**Do this:** Quote every one of the items below word for word, line by line.

** Start of Data supplied **

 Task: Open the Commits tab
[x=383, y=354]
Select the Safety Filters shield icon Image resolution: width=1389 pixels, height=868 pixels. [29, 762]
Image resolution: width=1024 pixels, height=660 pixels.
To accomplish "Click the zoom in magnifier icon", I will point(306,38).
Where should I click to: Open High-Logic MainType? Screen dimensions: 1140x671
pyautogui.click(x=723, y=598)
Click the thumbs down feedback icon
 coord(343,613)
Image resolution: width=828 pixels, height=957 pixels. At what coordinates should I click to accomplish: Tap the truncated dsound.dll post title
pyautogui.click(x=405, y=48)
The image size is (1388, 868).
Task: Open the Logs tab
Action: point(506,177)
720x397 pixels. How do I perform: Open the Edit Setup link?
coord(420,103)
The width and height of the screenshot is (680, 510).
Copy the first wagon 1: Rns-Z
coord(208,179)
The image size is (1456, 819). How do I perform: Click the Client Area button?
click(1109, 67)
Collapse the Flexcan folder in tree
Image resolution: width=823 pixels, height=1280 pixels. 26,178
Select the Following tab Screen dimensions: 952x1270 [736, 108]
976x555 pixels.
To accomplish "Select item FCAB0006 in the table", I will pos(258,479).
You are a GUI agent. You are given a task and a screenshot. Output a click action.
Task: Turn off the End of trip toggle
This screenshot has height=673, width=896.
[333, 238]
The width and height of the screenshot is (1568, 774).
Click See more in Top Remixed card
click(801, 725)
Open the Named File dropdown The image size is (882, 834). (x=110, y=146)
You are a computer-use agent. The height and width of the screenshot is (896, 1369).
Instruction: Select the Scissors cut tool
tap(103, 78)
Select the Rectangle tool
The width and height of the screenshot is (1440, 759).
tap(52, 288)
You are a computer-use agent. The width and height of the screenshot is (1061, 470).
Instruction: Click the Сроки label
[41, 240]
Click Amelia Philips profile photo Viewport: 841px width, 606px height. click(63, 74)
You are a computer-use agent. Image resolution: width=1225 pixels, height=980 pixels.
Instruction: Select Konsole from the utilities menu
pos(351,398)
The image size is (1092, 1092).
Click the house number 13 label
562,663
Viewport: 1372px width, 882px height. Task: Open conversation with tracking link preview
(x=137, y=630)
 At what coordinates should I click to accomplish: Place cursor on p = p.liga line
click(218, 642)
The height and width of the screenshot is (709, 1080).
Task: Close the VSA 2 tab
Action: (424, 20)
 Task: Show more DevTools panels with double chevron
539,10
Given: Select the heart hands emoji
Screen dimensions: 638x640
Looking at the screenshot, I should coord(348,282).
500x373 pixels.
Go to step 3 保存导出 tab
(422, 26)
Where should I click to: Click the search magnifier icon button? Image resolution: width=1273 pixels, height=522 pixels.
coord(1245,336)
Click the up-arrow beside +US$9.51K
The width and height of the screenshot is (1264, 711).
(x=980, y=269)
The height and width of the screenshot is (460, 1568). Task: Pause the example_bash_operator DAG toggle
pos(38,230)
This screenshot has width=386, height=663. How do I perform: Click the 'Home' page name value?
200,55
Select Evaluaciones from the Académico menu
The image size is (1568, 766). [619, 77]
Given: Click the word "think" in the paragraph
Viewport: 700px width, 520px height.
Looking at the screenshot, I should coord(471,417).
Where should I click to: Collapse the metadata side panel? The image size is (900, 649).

** End of Data supplied **

**Expected output:**
 Task: Open the Commits tab
[x=383, y=354]
Select the Safety Filters shield icon Image resolution: width=1389 pixels, height=868 pixels. [29, 762]
Image resolution: width=1024 pixels, height=660 pixels.
To accomplish "Click the zoom in magnifier icon", I will point(306,38).
Where should I click to: Open High-Logic MainType? Screen dimensions: 1140x671
pyautogui.click(x=723, y=598)
Click the thumbs down feedback icon
 coord(343,613)
Image resolution: width=828 pixels, height=957 pixels. At what coordinates should I click to accomplish: Tap the truncated dsound.dll post title
pyautogui.click(x=405, y=48)
The image size is (1388, 868).
Task: Open the Logs tab
Action: point(506,177)
720x397 pixels. How do I perform: Open the Edit Setup link?
coord(420,103)
The width and height of the screenshot is (680, 510).
Copy the first wagon 1: Rns-Z
coord(208,179)
The image size is (1456, 819). How do I perform: Click the Client Area button?
click(1109, 67)
Collapse the Flexcan folder in tree
Image resolution: width=823 pixels, height=1280 pixels. 26,178
Select the Following tab Screen dimensions: 952x1270 [736, 108]
976x555 pixels.
To accomplish "Select item FCAB0006 in the table", I will pos(258,479).
You are a GUI agent. You are given a task and a screenshot. Output a click action.
Task: Turn off the End of trip toggle
This screenshot has height=673, width=896.
[333, 238]
The width and height of the screenshot is (1568, 774).
Click See more in Top Remixed card
click(801, 725)
Open the Named File dropdown The image size is (882, 834). (x=110, y=146)
You are a computer-use agent. The height and width of the screenshot is (896, 1369).
Instruction: Select the Scissors cut tool
tap(103, 78)
Select the Rectangle tool
The width and height of the screenshot is (1440, 759).
tap(52, 288)
You are a computer-use agent. The width and height of the screenshot is (1061, 470).
Instruction: Click the Сроки label
[41, 240]
Click Amelia Philips profile photo Viewport: 841px width, 606px height. click(63, 74)
You are a computer-use agent. Image resolution: width=1225 pixels, height=980 pixels.
Instruction: Select Konsole from the utilities menu
pos(351,398)
The image size is (1092, 1092).
Click the house number 13 label
562,663
Viewport: 1372px width, 882px height. Task: Open conversation with tracking link preview
(x=137, y=630)
 At what coordinates should I click to accomplish: Place cursor on p = p.liga line
click(218, 642)
The height and width of the screenshot is (709, 1080).
Task: Close the VSA 2 tab
Action: (424, 20)
 Task: Show more DevTools panels with double chevron
539,10
Given: Select the heart hands emoji
Screen dimensions: 638x640
Looking at the screenshot, I should coord(348,282).
500x373 pixels.
Go to step 3 保存导出 tab
(422, 26)
Where should I click to: Click the search magnifier icon button? Image resolution: width=1273 pixels, height=522 pixels.
coord(1245,336)
Click the up-arrow beside +US$9.51K
The width and height of the screenshot is (1264, 711).
(x=980, y=269)
The height and width of the screenshot is (460, 1568). Task: Pause the example_bash_operator DAG toggle
pos(38,230)
This screenshot has width=386, height=663. How do I perform: Click the 'Home' page name value?
200,55
Select Evaluaciones from the Académico menu
The image size is (1568, 766). [619, 77]
Given: Click the word "think" in the paragraph
Viewport: 700px width, 520px height.
Looking at the screenshot, I should coord(471,417).
Where should I click to: Collapse the metadata side panel? The image size is (900, 649).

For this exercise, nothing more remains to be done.